British taxpayers’ money for ‘celebrating’ World War I

This video is called Trench warfare at its worst – Battle of Somme 1916.

This video from Britain says about itself:

10 Nov 2013

BBC’s Jeremy Paxman says “only a complete idiot would celebrate such a calamity” as the first world war. This is what David Cameron did when he announced plans for the World War I centenary in 2014 and said he wanted the commemoration to be like the celebrations for the Queen’s Silver Jubilee.

By Luke James in Britain:

David Cameron aims to rewrite WWI as heroic ‘epic’

Monday 11th November 2013

Peace groups slam Prime Minister as £50m offered to celebrate slaughter

Offices, classrooms and public spaces will fall silent today as Britain pauses to mark the 95th anniversary of the end of World War I.

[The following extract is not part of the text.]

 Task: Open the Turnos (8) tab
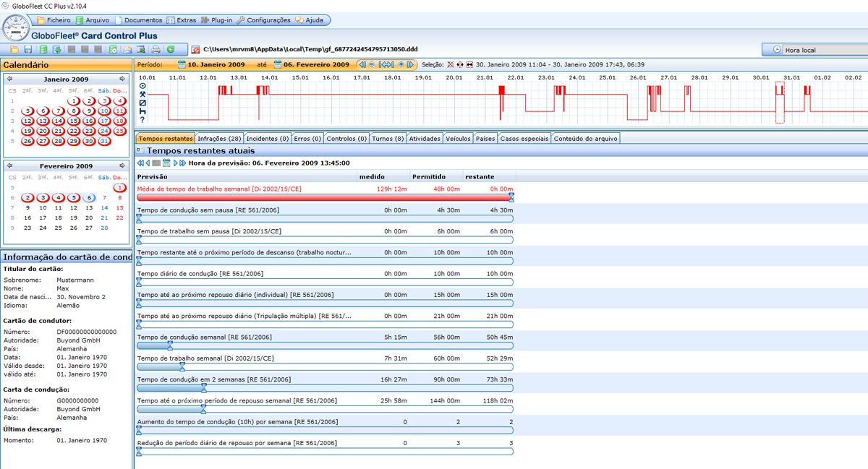(387, 138)
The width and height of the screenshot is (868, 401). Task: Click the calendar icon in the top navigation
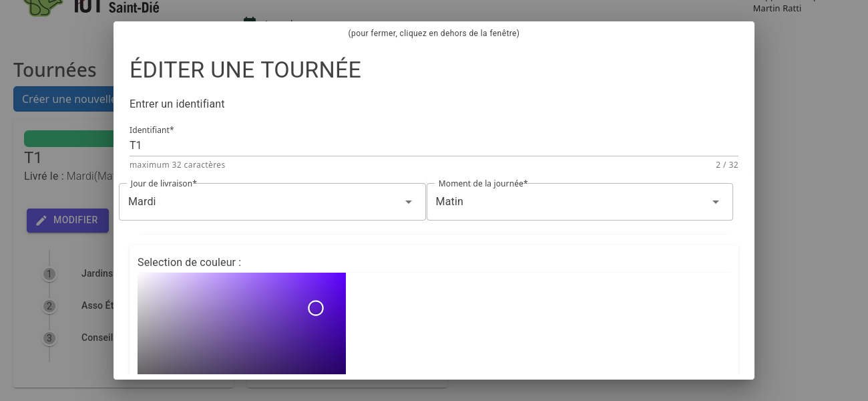tap(250, 22)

Sixteen million people had lost their lives and 20 million more were wounded when the guns finally fell silent across a devastated Europe on November 11 1918.

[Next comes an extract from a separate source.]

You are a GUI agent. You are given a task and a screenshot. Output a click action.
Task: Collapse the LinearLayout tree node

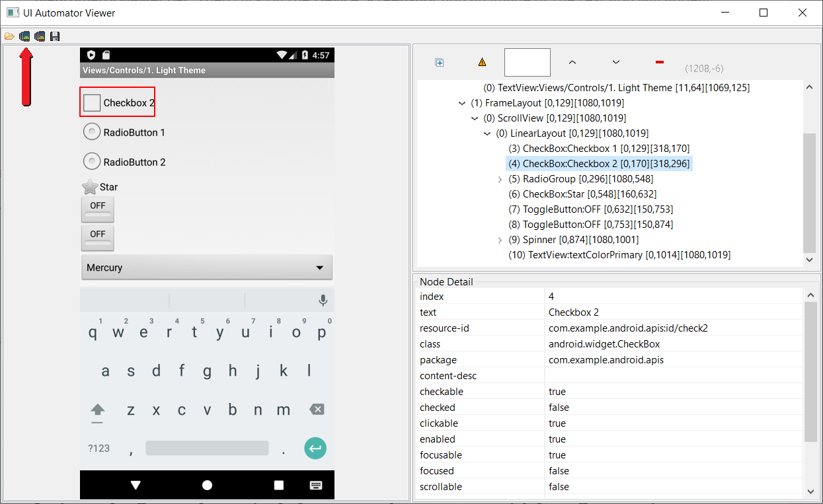click(x=487, y=133)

Britain will unite at 11am to remember the war between vying empires.

But Prime Minister David Cameron chose to use Remembrance Sunday yesterday to trumpet divisive plans to mark the centenary of the start of the slaughter on August 4 1914.

He announced details of a £50 million programme of events to honour an “epic” period of history.

They include a service of dignitaries to coincide with the Commonwealth Games in Glasgow, the laying of commemorative paving stones and a football match at a Flanders battlefield.

Mr Cameron said his Cabinet will meet tomorrow to “make sure they are a fitting way to commemorate all the heroes of the first world war.”

But peace campaigners accused Mr Cameron of depicting the outbreak of WWI devastation as something to “celebrate.”

Stop the War Coalition convener Lindsey German said the plans “use the anniversary to recast that war as one for democracy, not as the senseless slaughter of young men fighting for different empires which it actually was.”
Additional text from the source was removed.